SET PROBLEM> Reproduce the records from the line containing "This screenshot has width=1395, height=868." through the line containing "tap(77, 532)", requests included, rescaling every coordinate in the answers by 0.4 and rounding each result to a whole number, with halves rounded up.

--- BEGIN ---

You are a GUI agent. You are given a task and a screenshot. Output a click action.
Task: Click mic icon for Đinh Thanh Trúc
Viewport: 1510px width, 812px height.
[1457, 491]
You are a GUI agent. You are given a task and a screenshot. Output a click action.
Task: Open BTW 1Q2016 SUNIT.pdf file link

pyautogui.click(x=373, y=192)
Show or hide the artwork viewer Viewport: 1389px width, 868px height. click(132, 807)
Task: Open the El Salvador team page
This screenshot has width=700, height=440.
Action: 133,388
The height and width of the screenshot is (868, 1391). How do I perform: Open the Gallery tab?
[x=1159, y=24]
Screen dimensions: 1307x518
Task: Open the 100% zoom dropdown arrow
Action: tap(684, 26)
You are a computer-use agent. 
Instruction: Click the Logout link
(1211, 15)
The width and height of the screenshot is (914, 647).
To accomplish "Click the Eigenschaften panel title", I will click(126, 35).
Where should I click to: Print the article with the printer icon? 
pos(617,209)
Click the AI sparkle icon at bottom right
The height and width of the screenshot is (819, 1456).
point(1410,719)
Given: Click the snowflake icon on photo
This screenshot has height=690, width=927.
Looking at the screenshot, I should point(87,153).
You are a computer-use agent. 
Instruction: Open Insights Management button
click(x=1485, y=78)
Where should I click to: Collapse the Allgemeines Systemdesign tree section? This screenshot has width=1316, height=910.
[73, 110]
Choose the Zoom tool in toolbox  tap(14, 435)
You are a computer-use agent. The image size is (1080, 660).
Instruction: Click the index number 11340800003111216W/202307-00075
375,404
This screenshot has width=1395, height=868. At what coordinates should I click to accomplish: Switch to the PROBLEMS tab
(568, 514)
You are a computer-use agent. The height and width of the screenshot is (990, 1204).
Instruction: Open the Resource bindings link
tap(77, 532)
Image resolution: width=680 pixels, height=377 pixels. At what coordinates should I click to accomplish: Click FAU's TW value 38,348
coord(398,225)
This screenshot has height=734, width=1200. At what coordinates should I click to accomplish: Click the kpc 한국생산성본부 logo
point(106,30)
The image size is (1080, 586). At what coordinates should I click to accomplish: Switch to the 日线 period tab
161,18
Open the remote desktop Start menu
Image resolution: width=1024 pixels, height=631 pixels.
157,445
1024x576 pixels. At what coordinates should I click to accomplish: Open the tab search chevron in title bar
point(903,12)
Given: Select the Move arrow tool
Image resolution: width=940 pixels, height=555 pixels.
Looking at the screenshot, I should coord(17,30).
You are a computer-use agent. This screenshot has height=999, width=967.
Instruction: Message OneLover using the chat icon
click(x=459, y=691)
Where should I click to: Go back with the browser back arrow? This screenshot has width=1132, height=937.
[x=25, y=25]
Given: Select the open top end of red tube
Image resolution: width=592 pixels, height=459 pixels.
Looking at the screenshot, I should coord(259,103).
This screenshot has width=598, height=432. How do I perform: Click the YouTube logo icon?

--- END ---

ANSWER FOR THE TASK>
This screenshot has width=1395, height=868. At what coordinates should I click to accomplish: Switch to the PROBLEMS tab
(227, 206)
You are a computer-use agent. The height and width of the screenshot is (990, 1204).
Instruction: Open the Resource bindings link
tap(31, 213)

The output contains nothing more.